* Gestellte Aufgabe 1 *
Von wem wurde Ibrahim Petrowitsch Hanibal laut dem folgenden Abschnitt über Soliman und Hanibal Zar Peter I. geschenkt?

* Zitierter Abschnitt *
----
Ich war im Sommer wenige Tage in Wien und dort auch im "Mozarthaus" in der Blutgasse... Im dortigen Mozartmuseum wurde von einem Sklaven berichtet, der ein ähnliches Schicksal hatte - leider weiß ich keine Details mehr, aber vielleicht ist das ein weiterer Rechercheansatz für Dich?
Ich war auch dort. Ich tippe mal darauf, Du meinst Soliman(1721-1796). Angelo Soliman - Wikipedia

Du hast natürlich Recht, das ist eine höchst interessante Lebensgeschichte :yes: und verdeutlicht, was im Zeitalter der Aufklärung, da waren Sancho und Soliman natürlich Zeitgenossen, möglich war. Vor allem sind beide eben schöne Beispiele dafür, was man im 19.Jh. hätte bei rassistischen Ansichten als Gegenargumente anführen können. Denn beide Männer wiesen eine hohe Bildung auf und waren in bestimmten Kreisen ausgesprochen angesehen und beliebt.
 
Ein weiterer bekannter Schwarzer war Ibrahim Petrowitsch Hanibal, der Zar Peter I. von den Türken geschenkt wurde. Peter wurde sein Pate und ließ ihm eine sorgfältige Erziehung und Ausbildung geben. Ibrahim Petrowitsch war eine stattbekannte Erscheinung im jungen Petersburg, der auch von der Elite beachtet wurde. Eine seiner Enkeltöchter war die Großmutter von Puschkin.
----
* Daten der Übung *
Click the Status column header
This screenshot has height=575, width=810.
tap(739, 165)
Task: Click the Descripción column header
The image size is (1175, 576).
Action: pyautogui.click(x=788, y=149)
----
* Gestellte Aufgabe 2 *
Gib jede Zeile der oben stehenden Auflistung als Element einer JSON-Liste von Strings aus und lass Leerzeilen weg.

* Ausgabe 1 *
Von den Türken.

* Ausgabe 2 *
[
  "Click the Status column header",
  "This screenshot has height=575, width=810.",
  "tap(739, 165)",
  "Task: Click the Descripción column header",
  "The image size is (1175, 576).",
  "Action: pyautogui.click(x=788, y=149)"
]